Information given:
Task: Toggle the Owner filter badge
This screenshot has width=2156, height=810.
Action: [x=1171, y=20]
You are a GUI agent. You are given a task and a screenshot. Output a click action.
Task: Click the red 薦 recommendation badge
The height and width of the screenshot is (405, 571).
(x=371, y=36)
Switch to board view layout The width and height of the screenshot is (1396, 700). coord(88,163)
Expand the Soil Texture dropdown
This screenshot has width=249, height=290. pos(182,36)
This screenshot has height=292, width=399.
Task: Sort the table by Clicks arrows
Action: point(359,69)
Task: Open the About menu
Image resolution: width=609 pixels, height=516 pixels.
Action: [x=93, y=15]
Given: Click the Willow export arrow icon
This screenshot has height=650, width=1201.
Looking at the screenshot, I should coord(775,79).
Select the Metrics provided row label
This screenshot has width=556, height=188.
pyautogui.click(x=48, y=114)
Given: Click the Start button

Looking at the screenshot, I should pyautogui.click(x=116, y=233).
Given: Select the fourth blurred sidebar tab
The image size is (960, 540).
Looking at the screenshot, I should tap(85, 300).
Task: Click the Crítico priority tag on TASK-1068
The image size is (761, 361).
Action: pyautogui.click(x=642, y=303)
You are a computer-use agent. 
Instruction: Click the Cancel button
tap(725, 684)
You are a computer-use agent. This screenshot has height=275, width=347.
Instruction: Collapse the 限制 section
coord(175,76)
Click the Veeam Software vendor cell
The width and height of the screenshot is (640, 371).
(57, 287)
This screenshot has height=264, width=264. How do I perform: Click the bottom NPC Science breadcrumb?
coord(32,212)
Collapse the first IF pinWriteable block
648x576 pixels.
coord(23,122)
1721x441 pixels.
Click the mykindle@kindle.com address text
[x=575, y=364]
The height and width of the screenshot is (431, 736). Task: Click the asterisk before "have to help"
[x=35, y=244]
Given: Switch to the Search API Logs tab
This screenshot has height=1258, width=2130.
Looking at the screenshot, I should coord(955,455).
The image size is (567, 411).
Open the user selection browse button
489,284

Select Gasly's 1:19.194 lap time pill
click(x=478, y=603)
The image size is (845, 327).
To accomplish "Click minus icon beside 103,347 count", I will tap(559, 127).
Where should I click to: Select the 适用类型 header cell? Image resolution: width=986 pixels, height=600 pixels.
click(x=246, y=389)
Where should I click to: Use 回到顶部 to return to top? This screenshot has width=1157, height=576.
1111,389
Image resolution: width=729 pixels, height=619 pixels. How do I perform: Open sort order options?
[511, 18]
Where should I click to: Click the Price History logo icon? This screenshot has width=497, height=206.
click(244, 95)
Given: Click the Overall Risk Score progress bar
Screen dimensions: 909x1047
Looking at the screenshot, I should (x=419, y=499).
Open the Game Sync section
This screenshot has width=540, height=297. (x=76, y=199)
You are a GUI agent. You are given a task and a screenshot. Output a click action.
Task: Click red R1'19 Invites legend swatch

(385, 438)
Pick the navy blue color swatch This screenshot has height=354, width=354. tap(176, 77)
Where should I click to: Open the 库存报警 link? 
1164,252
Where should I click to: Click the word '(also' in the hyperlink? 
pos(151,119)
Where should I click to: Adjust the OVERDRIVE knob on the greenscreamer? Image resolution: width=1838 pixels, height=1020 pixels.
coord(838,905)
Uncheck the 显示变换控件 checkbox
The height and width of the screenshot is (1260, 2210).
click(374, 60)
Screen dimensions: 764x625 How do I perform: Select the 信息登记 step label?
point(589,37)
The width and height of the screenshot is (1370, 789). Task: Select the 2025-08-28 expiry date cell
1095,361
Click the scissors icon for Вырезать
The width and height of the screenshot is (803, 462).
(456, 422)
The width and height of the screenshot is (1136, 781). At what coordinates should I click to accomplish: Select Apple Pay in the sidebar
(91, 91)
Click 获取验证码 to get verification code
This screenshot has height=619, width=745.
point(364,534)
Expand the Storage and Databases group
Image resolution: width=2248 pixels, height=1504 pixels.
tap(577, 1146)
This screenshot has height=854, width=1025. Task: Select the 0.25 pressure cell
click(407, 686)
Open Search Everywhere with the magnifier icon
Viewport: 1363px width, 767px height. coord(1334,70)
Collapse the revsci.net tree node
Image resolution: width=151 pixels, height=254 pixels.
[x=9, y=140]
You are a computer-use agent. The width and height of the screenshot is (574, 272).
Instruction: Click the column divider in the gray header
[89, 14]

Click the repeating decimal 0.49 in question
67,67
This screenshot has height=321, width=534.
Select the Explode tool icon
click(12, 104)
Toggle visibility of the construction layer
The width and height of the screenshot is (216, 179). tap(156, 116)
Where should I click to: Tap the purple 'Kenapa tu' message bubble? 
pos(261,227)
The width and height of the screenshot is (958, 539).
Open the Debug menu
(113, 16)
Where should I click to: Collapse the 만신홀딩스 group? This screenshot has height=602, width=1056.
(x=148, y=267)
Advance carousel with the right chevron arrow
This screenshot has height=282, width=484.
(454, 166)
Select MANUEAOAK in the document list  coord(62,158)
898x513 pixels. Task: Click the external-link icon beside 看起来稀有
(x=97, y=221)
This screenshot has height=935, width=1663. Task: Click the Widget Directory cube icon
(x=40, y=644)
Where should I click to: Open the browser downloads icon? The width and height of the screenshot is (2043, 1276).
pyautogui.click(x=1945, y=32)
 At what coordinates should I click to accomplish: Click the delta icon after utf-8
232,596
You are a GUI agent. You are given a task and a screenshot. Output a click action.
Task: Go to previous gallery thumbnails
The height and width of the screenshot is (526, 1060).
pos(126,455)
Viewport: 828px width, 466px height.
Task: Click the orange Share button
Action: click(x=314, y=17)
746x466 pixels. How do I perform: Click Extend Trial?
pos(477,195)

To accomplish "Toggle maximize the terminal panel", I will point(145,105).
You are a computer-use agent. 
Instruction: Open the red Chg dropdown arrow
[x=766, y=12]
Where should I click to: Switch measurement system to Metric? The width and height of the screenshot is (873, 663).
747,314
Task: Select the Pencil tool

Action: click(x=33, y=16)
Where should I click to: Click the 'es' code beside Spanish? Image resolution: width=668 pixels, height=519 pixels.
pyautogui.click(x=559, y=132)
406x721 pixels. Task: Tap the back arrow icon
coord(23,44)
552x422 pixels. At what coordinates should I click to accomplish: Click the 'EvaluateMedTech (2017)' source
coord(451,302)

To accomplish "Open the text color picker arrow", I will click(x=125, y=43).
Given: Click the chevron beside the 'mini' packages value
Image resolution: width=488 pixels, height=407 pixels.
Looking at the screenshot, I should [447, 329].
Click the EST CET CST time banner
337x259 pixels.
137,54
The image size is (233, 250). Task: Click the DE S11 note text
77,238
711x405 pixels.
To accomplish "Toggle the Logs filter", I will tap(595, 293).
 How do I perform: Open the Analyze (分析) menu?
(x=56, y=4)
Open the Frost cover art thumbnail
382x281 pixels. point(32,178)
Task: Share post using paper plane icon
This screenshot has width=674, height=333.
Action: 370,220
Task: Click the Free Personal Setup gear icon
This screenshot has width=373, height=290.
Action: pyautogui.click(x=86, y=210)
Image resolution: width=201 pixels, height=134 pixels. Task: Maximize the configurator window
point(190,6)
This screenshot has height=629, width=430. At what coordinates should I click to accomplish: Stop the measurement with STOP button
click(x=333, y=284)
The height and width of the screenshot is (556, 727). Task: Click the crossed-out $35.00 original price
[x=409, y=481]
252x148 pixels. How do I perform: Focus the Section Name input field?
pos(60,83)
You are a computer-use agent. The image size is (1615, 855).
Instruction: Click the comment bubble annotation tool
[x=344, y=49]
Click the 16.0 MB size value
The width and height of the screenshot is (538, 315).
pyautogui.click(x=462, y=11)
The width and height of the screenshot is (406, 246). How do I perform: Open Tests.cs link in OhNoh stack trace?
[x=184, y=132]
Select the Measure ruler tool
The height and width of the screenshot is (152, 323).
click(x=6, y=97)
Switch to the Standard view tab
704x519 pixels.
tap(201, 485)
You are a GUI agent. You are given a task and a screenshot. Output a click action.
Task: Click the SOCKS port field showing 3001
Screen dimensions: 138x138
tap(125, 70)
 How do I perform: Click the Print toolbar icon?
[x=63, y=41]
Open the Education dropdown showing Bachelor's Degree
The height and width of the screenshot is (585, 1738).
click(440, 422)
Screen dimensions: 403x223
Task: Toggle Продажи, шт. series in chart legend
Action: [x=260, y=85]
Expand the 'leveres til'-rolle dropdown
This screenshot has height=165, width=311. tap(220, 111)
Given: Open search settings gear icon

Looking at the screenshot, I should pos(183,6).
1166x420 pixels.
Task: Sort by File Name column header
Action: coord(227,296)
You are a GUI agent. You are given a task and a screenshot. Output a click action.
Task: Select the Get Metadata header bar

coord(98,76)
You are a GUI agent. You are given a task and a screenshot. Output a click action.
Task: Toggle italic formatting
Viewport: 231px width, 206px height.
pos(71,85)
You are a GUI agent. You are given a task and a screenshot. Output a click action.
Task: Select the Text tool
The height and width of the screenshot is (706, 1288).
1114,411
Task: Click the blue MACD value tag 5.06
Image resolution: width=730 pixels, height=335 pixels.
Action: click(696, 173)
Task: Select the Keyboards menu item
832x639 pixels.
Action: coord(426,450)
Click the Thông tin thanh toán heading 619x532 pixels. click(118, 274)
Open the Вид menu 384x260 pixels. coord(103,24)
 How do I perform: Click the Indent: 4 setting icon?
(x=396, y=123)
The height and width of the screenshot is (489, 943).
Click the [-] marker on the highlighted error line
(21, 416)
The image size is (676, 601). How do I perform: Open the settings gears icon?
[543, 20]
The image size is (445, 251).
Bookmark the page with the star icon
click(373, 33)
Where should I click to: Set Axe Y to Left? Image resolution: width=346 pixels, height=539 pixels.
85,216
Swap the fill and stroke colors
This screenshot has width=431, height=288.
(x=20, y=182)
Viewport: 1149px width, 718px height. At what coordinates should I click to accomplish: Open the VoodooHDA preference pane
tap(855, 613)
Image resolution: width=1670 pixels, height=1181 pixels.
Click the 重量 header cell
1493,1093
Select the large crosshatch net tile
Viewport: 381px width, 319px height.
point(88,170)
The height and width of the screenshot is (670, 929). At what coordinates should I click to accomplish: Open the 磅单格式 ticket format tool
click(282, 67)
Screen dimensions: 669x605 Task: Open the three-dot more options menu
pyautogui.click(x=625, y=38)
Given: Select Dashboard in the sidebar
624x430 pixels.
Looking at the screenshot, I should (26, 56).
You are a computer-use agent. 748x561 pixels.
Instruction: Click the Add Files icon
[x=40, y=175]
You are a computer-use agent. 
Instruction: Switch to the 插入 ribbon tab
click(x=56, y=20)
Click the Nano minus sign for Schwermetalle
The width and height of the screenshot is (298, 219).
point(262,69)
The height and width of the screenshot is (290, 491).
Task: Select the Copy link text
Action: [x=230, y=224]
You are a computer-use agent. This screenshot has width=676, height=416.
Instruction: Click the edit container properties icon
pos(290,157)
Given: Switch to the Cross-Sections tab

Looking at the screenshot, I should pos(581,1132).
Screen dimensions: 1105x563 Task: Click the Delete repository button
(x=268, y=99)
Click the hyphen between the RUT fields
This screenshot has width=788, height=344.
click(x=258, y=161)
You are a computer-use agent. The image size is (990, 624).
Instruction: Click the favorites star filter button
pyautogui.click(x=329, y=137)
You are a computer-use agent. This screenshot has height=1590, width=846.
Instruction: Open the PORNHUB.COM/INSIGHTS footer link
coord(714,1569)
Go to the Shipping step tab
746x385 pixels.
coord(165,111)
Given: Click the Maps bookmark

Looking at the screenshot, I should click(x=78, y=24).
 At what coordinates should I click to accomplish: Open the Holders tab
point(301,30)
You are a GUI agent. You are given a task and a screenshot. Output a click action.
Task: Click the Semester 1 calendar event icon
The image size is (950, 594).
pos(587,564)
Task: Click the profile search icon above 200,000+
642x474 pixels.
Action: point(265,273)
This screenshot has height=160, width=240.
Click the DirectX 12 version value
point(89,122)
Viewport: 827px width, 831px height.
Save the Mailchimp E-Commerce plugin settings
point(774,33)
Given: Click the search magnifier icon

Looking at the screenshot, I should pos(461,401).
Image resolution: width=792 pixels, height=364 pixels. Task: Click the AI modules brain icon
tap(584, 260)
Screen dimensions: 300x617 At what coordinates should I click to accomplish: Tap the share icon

Exercise: Convert the lines from the very start of the items above through the line containing "(x=371, y=36)", both ends included, into a JSON list of strings with one string per line and blank lines omitted.

Task answer:
[
  "Task: Toggle the Owner filter badge",
  "This screenshot has width=2156, height=810.",
  "Action: [x=1171, y=20]",
  "You are a GUI agent. You are given a task and a screenshot. Output a click action.",
  "Task: Click the red 薦 recommendation badge",
  "The height and width of the screenshot is (405, 571).",
  "(x=371, y=36)"
]